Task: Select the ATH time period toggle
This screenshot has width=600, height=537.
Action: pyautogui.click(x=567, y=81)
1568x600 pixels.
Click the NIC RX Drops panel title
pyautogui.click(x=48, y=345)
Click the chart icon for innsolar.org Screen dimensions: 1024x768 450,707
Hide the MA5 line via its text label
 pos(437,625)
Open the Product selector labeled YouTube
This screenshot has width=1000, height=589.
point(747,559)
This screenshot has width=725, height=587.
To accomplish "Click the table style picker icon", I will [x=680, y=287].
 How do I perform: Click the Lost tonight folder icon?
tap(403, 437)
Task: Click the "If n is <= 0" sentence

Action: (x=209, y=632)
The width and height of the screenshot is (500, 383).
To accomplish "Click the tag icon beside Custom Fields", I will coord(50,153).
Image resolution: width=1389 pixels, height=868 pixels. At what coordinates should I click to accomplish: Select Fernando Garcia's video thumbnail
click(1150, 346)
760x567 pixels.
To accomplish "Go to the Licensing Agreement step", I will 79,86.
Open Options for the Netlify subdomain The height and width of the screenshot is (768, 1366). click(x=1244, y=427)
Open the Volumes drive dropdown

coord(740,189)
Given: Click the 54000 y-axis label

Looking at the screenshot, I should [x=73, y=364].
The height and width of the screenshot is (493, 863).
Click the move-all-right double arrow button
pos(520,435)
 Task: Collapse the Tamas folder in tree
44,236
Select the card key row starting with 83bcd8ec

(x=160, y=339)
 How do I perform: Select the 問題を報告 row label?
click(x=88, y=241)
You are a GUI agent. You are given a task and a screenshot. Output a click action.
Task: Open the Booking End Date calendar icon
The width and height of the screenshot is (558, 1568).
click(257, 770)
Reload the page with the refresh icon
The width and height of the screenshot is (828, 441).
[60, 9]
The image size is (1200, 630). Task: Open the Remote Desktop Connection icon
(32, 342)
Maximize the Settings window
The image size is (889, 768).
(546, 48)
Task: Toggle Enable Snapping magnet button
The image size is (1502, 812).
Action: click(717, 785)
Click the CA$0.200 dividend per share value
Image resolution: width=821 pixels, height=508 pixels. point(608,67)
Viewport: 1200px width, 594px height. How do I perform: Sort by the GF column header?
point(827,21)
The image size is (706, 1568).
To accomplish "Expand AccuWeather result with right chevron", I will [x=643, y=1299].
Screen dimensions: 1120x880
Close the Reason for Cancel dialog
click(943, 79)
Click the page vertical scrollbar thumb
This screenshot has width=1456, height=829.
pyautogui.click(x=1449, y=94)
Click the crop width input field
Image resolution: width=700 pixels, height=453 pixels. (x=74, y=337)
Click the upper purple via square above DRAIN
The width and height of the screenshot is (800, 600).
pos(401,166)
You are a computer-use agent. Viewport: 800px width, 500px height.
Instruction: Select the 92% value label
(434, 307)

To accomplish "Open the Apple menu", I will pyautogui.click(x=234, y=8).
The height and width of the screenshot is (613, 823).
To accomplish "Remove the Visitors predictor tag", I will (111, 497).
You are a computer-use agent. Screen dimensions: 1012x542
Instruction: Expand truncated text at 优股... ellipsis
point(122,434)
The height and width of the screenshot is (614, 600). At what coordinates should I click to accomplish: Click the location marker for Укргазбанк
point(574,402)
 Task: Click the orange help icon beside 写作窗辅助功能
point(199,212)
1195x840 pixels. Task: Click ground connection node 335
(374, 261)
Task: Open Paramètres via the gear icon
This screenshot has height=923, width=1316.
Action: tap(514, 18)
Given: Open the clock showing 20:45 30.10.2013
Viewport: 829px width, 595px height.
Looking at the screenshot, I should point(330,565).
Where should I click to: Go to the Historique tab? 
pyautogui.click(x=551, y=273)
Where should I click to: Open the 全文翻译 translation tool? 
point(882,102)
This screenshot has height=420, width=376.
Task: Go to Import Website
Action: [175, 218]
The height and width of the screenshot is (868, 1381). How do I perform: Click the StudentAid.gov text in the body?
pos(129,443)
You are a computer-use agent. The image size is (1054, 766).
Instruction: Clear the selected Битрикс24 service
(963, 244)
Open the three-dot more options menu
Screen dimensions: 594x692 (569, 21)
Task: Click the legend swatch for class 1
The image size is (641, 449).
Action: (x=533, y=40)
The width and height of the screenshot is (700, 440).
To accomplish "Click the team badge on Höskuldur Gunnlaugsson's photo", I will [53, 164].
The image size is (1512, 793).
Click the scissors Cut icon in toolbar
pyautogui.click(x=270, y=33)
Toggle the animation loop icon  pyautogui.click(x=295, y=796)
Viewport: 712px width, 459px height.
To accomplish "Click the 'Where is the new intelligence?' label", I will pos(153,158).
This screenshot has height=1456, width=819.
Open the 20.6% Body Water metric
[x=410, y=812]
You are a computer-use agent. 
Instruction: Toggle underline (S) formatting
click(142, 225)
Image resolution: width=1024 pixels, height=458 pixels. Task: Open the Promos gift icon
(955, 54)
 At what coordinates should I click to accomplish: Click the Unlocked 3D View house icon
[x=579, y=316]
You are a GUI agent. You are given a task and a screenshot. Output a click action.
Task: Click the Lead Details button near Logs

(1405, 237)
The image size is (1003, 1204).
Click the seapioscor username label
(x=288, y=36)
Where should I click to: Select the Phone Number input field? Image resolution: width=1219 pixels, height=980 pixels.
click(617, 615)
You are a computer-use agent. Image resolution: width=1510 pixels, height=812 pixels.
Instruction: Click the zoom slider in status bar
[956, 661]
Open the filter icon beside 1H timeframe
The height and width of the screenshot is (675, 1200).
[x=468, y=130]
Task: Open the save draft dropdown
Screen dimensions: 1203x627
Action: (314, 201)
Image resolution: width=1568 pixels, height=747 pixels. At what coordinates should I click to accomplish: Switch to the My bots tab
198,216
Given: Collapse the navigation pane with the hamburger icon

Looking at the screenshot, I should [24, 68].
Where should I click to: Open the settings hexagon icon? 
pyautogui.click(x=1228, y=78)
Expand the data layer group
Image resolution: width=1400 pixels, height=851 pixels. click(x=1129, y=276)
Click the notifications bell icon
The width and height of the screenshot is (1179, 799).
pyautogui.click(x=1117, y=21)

_____

### PROBLEM DETAILS
Copy every one of the entries above word for word, with no changes.

### ANSWER BELOW
Task: Select the ATH time period toggle
This screenshot has width=600, height=537.
Action: pyautogui.click(x=567, y=81)
1568x600 pixels.
Click the NIC RX Drops panel title
pyautogui.click(x=48, y=345)
Click the chart icon for innsolar.org Screen dimensions: 1024x768 450,707
Hide the MA5 line via its text label
 pos(437,625)
Open the Product selector labeled YouTube
This screenshot has width=1000, height=589.
point(747,559)
This screenshot has width=725, height=587.
To accomplish "Click the table style picker icon", I will [x=680, y=287].
 How do I perform: Click the Lost tonight folder icon?
tap(403, 437)
Task: Click the "If n is <= 0" sentence

Action: (x=209, y=632)
The width and height of the screenshot is (500, 383).
To accomplish "Click the tag icon beside Custom Fields", I will coord(50,153).
Image resolution: width=1389 pixels, height=868 pixels. At what coordinates should I click to accomplish: Select Fernando Garcia's video thumbnail
click(1150, 346)
760x567 pixels.
To accomplish "Go to the Licensing Agreement step", I will 79,86.
Open Options for the Netlify subdomain The height and width of the screenshot is (768, 1366). click(x=1244, y=427)
Open the Volumes drive dropdown

coord(740,189)
Given: Click the 54000 y-axis label

Looking at the screenshot, I should [x=73, y=364].
The height and width of the screenshot is (493, 863).
Click the move-all-right double arrow button
pos(520,435)
 Task: Collapse the Tamas folder in tree
44,236
Select the card key row starting with 83bcd8ec

(x=160, y=339)
 How do I perform: Select the 問題を報告 row label?
click(x=88, y=241)
You are a GUI agent. You are given a task and a screenshot. Output a click action.
Task: Open the Booking End Date calendar icon
The width and height of the screenshot is (558, 1568).
click(257, 770)
Reload the page with the refresh icon
The width and height of the screenshot is (828, 441).
[60, 9]
The image size is (1200, 630). Task: Open the Remote Desktop Connection icon
(32, 342)
Maximize the Settings window
The image size is (889, 768).
(546, 48)
Task: Toggle Enable Snapping magnet button
The image size is (1502, 812).
Action: click(717, 785)
Click the CA$0.200 dividend per share value
Image resolution: width=821 pixels, height=508 pixels. point(608,67)
Viewport: 1200px width, 594px height. How do I perform: Sort by the GF column header?
point(827,21)
The image size is (706, 1568).
To accomplish "Expand AccuWeather result with right chevron", I will [x=643, y=1299].
Screen dimensions: 1120x880
Close the Reason for Cancel dialog
click(943, 79)
Click the page vertical scrollbar thumb
This screenshot has width=1456, height=829.
pyautogui.click(x=1449, y=94)
Click the crop width input field
Image resolution: width=700 pixels, height=453 pixels. (x=74, y=337)
Click the upper purple via square above DRAIN
The width and height of the screenshot is (800, 600).
pos(401,166)
You are a computer-use agent. Viewport: 800px width, 500px height.
Instruction: Select the 92% value label
(434, 307)

To accomplish "Open the Apple menu", I will pyautogui.click(x=234, y=8).
The height and width of the screenshot is (613, 823).
To accomplish "Remove the Visitors predictor tag", I will (111, 497).
You are a computer-use agent. Screen dimensions: 1012x542
Instruction: Expand truncated text at 优股... ellipsis
point(122,434)
The height and width of the screenshot is (614, 600). At what coordinates should I click to accomplish: Click the location marker for Укргазбанк
point(574,402)
 Task: Click the orange help icon beside 写作窗辅助功能
point(199,212)
1195x840 pixels. Task: Click ground connection node 335
(374, 261)
Task: Open Paramètres via the gear icon
This screenshot has height=923, width=1316.
Action: tap(514, 18)
Given: Open the clock showing 20:45 30.10.2013
Viewport: 829px width, 595px height.
Looking at the screenshot, I should point(330,565).
Where should I click to: Go to the Historique tab? 
pyautogui.click(x=551, y=273)
Where should I click to: Open the 全文翻译 translation tool? 
point(882,102)
This screenshot has height=420, width=376.
Task: Go to Import Website
Action: [175, 218]
The height and width of the screenshot is (868, 1381). How do I perform: Click the StudentAid.gov text in the body?
pos(129,443)
You are a computer-use agent. The image size is (1054, 766).
Instruction: Clear the selected Битрикс24 service
(963, 244)
Open the three-dot more options menu
Screen dimensions: 594x692 (569, 21)
Task: Click the legend swatch for class 1
The image size is (641, 449).
Action: (x=533, y=40)
The width and height of the screenshot is (700, 440).
To accomplish "Click the team badge on Höskuldur Gunnlaugsson's photo", I will [53, 164].
The image size is (1512, 793).
Click the scissors Cut icon in toolbar
pyautogui.click(x=270, y=33)
Toggle the animation loop icon  pyautogui.click(x=295, y=796)
Viewport: 712px width, 459px height.
To accomplish "Click the 'Where is the new intelligence?' label", I will pos(153,158).
This screenshot has height=1456, width=819.
Open the 20.6% Body Water metric
[x=410, y=812]
You are a computer-use agent. 
Instruction: Toggle underline (S) formatting
click(142, 225)
Image resolution: width=1024 pixels, height=458 pixels. Task: Open the Promos gift icon
(955, 54)
 At what coordinates should I click to accomplish: Click the Unlocked 3D View house icon
[x=579, y=316]
You are a GUI agent. You are given a task and a screenshot. Output a click action.
Task: Click the Lead Details button near Logs

(1405, 237)
The image size is (1003, 1204).
Click the seapioscor username label
(x=288, y=36)
Where should I click to: Select the Phone Number input field? Image resolution: width=1219 pixels, height=980 pixels.
click(617, 615)
You are a computer-use agent. Image resolution: width=1510 pixels, height=812 pixels.
Instruction: Click the zoom slider in status bar
[956, 661]
Open the filter icon beside 1H timeframe
The height and width of the screenshot is (675, 1200).
[x=468, y=130]
Task: Open the save draft dropdown
Screen dimensions: 1203x627
Action: (314, 201)
Image resolution: width=1568 pixels, height=747 pixels. At what coordinates should I click to accomplish: Switch to the My bots tab
198,216
Given: Collapse the navigation pane with the hamburger icon

Looking at the screenshot, I should [24, 68].
Where should I click to: Open the settings hexagon icon? 
pyautogui.click(x=1228, y=78)
Expand the data layer group
Image resolution: width=1400 pixels, height=851 pixels. click(x=1129, y=276)
Click the notifications bell icon
The width and height of the screenshot is (1179, 799).
pyautogui.click(x=1117, y=21)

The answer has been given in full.